### RECORDS:
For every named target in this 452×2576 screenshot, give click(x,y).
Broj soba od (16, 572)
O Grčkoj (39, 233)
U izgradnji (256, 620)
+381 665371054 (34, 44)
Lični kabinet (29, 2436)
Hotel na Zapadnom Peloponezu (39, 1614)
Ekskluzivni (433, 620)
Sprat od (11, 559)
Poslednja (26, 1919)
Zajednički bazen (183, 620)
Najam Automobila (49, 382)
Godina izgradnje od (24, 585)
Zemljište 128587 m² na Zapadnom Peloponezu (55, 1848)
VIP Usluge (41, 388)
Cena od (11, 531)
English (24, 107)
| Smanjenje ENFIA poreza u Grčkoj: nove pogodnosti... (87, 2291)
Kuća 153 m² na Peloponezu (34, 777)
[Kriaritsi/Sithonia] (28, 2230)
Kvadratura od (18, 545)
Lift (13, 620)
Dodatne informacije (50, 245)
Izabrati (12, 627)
--
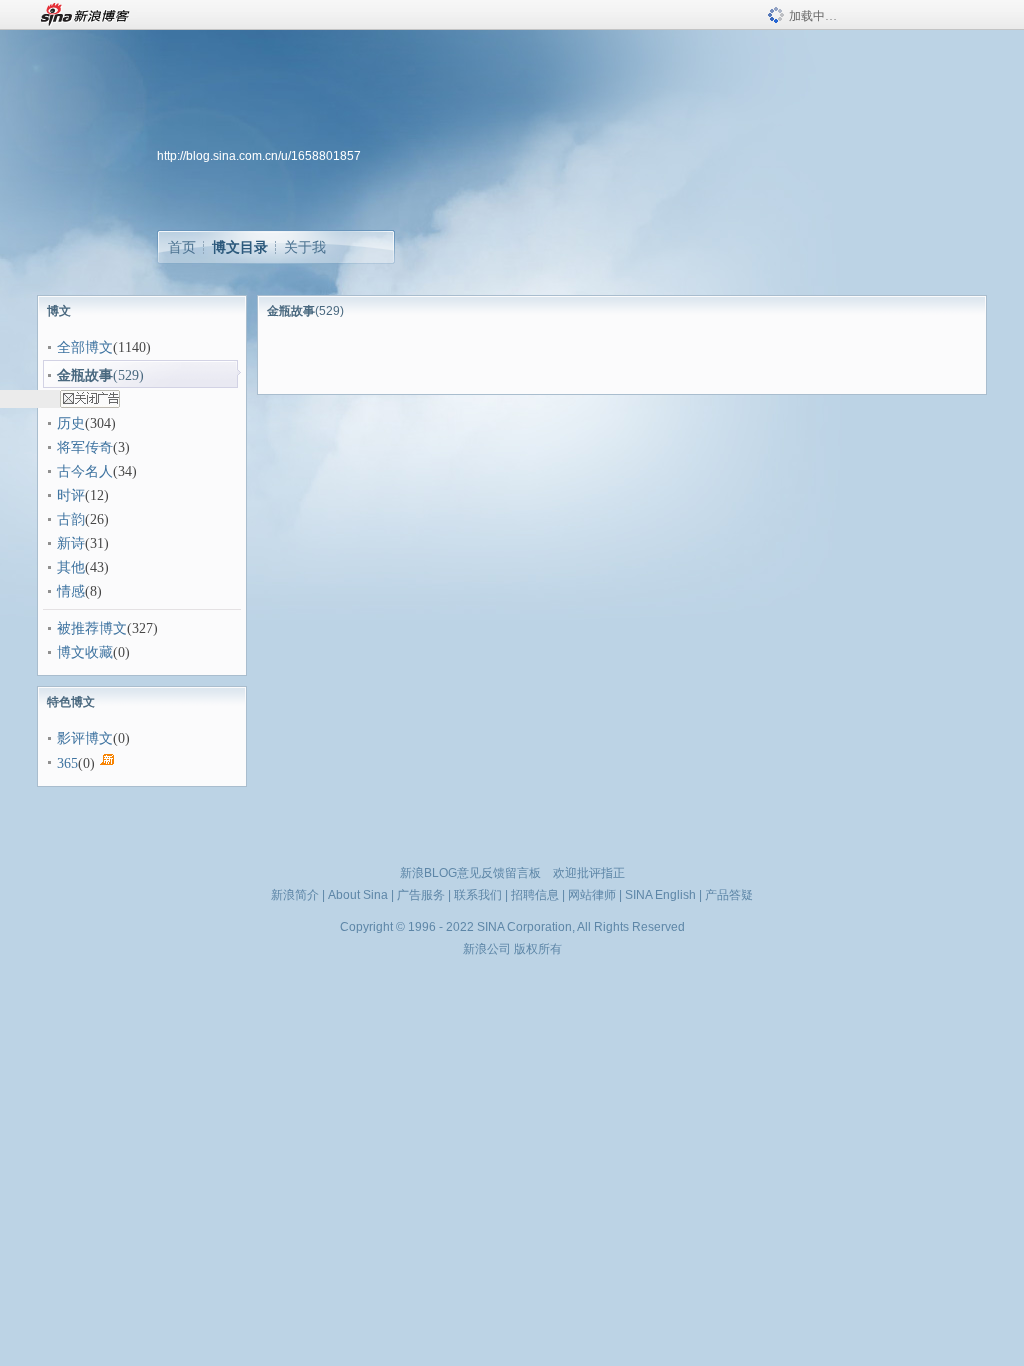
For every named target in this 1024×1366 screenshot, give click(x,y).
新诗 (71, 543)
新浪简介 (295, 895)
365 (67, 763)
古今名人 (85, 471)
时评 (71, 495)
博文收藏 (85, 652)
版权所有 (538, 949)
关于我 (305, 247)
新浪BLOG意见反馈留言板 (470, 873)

### WHAT IS BEING ASKED:
Using the records above, copy all lines that include the word "named".

### WRITTEN ANSWER:
For every named target in this 452×2576 screenshot, give click(x,y).
For every named target in this 1024×1366 screenshot, give click(x,y).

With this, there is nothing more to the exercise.